2.独立後のパラグアイの歴史を教えてください。
1810年のアルゼンチンの独立宣言に刺激されて、パラグアイも1811年に独立を宣言しました。その後パラグアイは一種の鎖国政策を取り、独裁者フランシアが約30年間の恐怖政治を行いましたが、彼の死後三権分立の憲法が指定されて、1844年にはカルロス・ロペス大統領が初代大統領に任命されました。
この時代、パラグアイは開かれた外交と、社会資本の整備などに力を注ぎ、南米で最も進んだ国といわれたこともあったのですが、彼の死後、62年に後を継いだソラノ・ロペス大統領がいけません。「パラグアイは、旧リオ・デ・ラ・プラタ領すべての調停者であるべき」という高邁な理想を掲げた彼は、アルゼンチンとブラジルが奪い合う形で内戦状態になっていたウルグアイの調停者に自ら名乗りをあげ、軍事介入をはじめます。
調停というのは難しいもので、行きつく先は感謝されるか、ボコボコにされるかです。プロレスラーみたいに強い人が仲介に入れば、感謝されたりしますが、パラグアイの場合は後者でした。アルゼンチン、ブラジル、ウルグアイの三国は急に仲良くなって、65年に同盟を結び、逆にパラグアイを徹底的にたたくのです。
1870年まで続いたこの「パラグアイ戦争」は、ロペス大統領自身の戦死で幕を閉じ、アメリカの仲介によりパラグアイの主権が回復するまでに、さらに76年までの占領期を経験しなければなりませんでした。
このパラグアイ戦争で、国土は甚大な被害を受け、アルゼンチンとブラジルには領土の一部を削られ、国土も人口も半分に減ったといわれ、その後の国の発展に大きな影響を及ぼしました。
3.チャコ戦争ってなんですか?
パラグアイ戦争で受けた損害は、その後少しずつ回復して行きます。特に第一次世界大戦時の戦争景気で、農産品の輸出が大幅に伸びたパラグアイは、ほっと一息。しかし、それもつかの間、今度は隣国ボリビアがちょっかいをが始めます。
ボリビアとパラグアイの国境地方はチャコ地方と呼ばれ、両国の独立以来、明確な国境が引かれないままになっていました。1883年の太平洋戦争(「ボリビア多民族国」参照)で、太平洋への出口をふさがれたボリビアは、今度は大西洋への出口を探してチャコ地方に進出するのです。そこで、運が良いのか悪いのか、油田を発見してしまったから大変。1928年、チャコ地方を死守したいパラグアイとボリビアとの間で軍事衝突が起き、全面戦争へと発展します。結局このチャコ戦争は1935年まで続き、双方合計10万といわれる死者を出しつつもパラグアイが勝利。チャコ地方とボリビア南部の領土を獲得しました。
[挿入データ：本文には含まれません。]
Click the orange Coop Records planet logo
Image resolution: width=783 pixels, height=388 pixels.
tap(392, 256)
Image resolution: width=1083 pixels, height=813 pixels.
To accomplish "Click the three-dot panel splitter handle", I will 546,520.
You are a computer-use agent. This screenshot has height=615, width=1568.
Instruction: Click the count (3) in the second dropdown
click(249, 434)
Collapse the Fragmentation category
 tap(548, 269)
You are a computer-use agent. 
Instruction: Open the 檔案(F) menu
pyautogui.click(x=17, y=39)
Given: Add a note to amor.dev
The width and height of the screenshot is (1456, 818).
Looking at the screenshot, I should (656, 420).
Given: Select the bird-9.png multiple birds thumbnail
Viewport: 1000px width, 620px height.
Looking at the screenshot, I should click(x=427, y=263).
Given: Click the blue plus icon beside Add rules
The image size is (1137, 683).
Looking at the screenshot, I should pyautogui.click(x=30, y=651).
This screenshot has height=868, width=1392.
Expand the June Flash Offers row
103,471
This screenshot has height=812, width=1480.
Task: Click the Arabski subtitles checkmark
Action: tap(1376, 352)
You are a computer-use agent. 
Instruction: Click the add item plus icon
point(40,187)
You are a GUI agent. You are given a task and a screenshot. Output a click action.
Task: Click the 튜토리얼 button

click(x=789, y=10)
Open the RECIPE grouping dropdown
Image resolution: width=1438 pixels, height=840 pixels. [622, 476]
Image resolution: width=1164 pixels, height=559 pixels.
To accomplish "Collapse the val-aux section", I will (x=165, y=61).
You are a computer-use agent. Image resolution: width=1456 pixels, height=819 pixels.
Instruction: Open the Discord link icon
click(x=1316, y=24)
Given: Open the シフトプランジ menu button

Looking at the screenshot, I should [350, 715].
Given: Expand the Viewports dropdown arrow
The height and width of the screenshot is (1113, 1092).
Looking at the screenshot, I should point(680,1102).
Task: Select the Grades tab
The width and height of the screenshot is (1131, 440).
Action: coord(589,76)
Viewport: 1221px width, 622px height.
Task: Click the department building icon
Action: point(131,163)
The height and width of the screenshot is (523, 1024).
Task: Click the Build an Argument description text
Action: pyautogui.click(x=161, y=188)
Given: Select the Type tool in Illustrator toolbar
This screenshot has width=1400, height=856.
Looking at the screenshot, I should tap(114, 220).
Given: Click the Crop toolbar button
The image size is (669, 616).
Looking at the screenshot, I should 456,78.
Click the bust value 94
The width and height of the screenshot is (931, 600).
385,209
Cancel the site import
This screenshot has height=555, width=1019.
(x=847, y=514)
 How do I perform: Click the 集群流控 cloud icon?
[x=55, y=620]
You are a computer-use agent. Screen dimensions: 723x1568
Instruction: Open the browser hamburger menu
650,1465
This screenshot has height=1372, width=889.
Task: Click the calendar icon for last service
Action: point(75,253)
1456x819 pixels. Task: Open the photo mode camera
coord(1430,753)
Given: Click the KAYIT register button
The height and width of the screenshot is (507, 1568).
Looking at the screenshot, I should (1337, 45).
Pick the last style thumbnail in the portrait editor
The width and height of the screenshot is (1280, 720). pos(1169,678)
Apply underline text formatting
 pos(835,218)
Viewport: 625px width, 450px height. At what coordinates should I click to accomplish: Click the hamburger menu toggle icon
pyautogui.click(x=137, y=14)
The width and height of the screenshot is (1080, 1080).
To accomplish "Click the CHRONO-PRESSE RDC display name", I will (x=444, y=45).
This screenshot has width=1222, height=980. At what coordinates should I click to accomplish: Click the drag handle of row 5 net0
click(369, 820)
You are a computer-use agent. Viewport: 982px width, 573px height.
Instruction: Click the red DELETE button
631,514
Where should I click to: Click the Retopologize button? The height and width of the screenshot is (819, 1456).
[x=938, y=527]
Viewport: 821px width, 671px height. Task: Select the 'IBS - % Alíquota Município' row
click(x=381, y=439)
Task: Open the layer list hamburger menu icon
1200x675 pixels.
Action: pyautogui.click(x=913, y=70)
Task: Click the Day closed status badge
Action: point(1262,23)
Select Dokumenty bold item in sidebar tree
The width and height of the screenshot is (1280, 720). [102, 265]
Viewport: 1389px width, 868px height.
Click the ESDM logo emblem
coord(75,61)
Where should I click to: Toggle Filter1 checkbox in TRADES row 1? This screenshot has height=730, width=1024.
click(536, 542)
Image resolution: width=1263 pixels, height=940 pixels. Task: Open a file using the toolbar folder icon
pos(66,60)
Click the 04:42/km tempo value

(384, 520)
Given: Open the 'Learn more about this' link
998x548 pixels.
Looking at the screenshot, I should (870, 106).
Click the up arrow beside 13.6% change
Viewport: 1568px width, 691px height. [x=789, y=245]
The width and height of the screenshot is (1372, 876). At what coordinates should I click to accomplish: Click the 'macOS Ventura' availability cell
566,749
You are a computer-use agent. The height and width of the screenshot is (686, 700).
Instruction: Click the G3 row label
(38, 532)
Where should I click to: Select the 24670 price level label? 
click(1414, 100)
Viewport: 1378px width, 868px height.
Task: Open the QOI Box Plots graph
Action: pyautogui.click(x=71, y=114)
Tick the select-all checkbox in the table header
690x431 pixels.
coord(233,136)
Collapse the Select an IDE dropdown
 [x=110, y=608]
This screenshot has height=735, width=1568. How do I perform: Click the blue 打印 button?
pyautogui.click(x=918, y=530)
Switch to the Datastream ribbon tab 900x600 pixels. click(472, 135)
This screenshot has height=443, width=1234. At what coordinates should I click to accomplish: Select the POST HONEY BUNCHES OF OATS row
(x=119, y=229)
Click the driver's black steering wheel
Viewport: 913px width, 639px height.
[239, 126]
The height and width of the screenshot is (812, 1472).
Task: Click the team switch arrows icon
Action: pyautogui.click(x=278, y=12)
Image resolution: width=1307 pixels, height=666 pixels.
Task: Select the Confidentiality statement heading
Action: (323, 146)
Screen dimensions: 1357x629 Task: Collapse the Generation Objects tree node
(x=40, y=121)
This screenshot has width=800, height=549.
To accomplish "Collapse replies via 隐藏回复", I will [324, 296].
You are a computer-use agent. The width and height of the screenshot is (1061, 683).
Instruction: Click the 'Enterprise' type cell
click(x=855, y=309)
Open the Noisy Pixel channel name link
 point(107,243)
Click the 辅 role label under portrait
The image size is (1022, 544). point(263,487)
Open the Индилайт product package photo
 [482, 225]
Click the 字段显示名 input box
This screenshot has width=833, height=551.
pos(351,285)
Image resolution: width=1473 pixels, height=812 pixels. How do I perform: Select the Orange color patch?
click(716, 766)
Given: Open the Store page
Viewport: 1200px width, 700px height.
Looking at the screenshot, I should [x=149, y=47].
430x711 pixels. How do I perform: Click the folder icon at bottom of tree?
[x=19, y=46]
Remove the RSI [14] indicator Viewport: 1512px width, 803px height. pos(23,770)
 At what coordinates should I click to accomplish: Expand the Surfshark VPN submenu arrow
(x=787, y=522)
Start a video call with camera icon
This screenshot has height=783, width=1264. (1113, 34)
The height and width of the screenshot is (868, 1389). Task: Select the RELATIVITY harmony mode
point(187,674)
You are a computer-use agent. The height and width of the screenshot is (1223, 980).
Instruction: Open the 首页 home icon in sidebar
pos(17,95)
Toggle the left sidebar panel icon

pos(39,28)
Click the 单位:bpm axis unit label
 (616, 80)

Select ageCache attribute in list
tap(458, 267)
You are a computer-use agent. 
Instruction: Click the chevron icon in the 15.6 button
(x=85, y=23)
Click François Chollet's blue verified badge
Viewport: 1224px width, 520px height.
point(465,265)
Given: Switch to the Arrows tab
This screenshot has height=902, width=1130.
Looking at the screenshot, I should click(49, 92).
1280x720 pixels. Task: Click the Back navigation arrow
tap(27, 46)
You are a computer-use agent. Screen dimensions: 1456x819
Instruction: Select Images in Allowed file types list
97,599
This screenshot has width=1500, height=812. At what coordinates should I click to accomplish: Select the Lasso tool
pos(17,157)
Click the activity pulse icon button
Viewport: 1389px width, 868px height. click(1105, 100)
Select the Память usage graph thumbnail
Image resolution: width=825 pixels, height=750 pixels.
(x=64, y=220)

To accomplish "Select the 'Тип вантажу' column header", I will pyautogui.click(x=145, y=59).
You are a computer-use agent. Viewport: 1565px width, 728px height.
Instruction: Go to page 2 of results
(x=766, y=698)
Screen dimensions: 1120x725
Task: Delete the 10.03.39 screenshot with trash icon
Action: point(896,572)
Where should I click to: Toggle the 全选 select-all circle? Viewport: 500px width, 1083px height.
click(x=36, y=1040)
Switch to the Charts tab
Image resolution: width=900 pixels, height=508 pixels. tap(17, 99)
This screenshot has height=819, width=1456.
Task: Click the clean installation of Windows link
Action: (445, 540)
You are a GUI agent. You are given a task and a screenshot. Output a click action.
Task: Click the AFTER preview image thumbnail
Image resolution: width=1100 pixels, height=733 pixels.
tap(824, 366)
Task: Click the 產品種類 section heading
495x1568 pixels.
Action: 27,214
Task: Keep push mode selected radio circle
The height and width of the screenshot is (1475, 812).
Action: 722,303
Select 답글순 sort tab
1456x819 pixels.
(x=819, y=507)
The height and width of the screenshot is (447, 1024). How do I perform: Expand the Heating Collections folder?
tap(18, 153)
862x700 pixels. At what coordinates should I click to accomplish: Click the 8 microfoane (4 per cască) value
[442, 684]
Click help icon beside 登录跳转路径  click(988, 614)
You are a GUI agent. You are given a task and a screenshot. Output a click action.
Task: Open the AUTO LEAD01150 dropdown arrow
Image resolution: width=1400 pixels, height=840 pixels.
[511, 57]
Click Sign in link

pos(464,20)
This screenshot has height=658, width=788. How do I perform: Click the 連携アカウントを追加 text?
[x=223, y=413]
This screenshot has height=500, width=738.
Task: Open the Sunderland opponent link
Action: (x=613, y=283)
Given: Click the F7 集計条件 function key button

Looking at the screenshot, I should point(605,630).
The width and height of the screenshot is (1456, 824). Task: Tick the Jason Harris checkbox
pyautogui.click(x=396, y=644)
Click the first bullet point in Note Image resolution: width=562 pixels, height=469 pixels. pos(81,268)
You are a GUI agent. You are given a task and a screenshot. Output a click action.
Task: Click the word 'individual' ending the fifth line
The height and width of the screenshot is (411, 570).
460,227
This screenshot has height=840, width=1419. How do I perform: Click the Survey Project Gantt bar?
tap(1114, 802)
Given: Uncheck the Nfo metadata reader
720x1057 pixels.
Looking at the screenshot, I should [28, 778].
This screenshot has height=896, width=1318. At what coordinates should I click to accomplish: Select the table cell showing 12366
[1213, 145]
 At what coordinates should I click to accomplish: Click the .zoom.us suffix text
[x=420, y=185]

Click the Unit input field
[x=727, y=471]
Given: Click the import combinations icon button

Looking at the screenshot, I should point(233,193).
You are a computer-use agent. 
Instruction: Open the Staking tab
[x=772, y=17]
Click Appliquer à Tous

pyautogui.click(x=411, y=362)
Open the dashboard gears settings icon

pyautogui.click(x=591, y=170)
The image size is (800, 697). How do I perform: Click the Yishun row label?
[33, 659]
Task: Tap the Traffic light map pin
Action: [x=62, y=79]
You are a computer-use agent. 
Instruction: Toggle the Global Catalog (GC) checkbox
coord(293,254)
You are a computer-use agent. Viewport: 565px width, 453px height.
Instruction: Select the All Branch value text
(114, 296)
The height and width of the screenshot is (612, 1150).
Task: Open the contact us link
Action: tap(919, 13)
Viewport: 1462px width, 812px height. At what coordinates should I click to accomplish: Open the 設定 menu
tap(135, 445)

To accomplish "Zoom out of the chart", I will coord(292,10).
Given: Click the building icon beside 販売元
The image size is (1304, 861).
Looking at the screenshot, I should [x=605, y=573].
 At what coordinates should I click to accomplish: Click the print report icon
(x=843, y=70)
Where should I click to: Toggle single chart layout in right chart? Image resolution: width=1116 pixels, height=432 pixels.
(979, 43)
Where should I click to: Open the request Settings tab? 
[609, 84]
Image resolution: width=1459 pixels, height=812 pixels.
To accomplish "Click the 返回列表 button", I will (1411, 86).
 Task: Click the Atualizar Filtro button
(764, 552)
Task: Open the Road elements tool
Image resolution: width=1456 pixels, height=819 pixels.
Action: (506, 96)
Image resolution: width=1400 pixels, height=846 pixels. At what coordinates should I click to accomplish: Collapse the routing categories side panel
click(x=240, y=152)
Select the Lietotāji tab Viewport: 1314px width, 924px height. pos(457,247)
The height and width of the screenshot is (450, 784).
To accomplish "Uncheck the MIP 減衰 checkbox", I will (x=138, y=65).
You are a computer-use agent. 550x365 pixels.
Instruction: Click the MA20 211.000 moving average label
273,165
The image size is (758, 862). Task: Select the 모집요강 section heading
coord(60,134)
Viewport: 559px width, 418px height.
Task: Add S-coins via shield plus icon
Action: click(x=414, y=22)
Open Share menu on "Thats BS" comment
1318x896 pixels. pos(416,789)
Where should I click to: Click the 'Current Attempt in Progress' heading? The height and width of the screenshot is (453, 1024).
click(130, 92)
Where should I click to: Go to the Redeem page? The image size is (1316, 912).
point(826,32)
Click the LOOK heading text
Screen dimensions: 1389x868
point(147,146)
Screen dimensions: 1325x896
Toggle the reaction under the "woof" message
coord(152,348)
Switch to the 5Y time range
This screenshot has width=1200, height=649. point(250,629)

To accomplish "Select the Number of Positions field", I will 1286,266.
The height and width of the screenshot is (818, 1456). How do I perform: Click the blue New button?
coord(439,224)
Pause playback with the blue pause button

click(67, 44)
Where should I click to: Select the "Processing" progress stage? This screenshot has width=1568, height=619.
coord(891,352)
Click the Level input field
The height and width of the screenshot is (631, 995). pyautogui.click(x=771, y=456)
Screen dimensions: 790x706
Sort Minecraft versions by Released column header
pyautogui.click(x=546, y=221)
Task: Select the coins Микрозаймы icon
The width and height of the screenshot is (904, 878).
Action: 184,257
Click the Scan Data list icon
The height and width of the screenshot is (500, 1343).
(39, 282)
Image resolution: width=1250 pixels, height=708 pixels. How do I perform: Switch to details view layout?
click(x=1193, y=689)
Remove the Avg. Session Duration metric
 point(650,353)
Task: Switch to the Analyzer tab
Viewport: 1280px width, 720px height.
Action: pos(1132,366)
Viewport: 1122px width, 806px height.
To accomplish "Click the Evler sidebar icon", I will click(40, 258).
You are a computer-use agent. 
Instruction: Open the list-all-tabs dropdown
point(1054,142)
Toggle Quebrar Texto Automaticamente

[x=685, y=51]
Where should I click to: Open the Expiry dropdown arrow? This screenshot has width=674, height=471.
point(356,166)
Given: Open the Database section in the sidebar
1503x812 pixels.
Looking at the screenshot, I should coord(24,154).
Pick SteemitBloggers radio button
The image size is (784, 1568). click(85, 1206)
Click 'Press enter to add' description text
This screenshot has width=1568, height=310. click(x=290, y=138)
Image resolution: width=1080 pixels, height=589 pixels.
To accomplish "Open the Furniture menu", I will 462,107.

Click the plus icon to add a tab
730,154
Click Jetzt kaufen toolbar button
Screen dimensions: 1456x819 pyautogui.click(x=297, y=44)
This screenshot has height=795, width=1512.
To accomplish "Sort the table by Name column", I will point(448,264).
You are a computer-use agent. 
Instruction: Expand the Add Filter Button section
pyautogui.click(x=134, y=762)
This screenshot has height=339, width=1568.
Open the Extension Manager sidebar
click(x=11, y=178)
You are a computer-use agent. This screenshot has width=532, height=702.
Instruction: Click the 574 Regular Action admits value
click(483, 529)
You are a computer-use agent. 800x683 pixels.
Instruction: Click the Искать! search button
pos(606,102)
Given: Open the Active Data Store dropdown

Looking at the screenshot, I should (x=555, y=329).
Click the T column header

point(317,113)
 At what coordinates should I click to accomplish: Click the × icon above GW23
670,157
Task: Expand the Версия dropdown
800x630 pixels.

しかしながら、どう見てもこの戦争は弱いもの同士の戦争でした。以後、ボリビアはボリビアで、パラグアイはパラグアイで、それぞれ政変が起こり、政局は混迷を増して行くのです。
パラグアイでは、チャコ戦争で被った経済的打撃が尾を引き、内乱につぐ内乱で混沌とした状況が長く続くのですが、1954年のクーデターで実権を握ったストロエスネル将軍が1989年までの長期にわたる独裁体制を敷くことになりました。1989年には、クーデターでストロエスネル独裁政権を破ったロドリゲス将軍が大統領に就任。同氏が約束した民主憲法も92年に施行され、そのもとで行われた93年の選挙では、実に39年ぶりの文民政権となるカルロス・ワスモシ大統領が選出されました。
しかし、ワスモシ政権では、どうも腐敗が蔓延していたらしく、1996年にはオビエド陸軍司令官によるクーデター未遂事件が発生。また、ワスモシ大統領の任期満了によって行われた1998年の選挙では、アルゼンチンに亡命中のオビエド氏の影響を受けるクバス氏が大統領に選出されました。このとき、オビエド元司令官の処遇を巡って政府と議会・裁判所が対立して政治危機に陥り、1999年、クバス大統領はブラジルに亡命。替わってマキ大統領が執務を行いますが、2000年5月にも、オビエド氏の支持者によるクーデターが発生。以後パラグアイの政情は不安定のまま2018年よりベニテス大統領が難しい政権運営を担っています。
ちなみに、パラグアイは南米で唯一、台湾を国家として認める国となっています。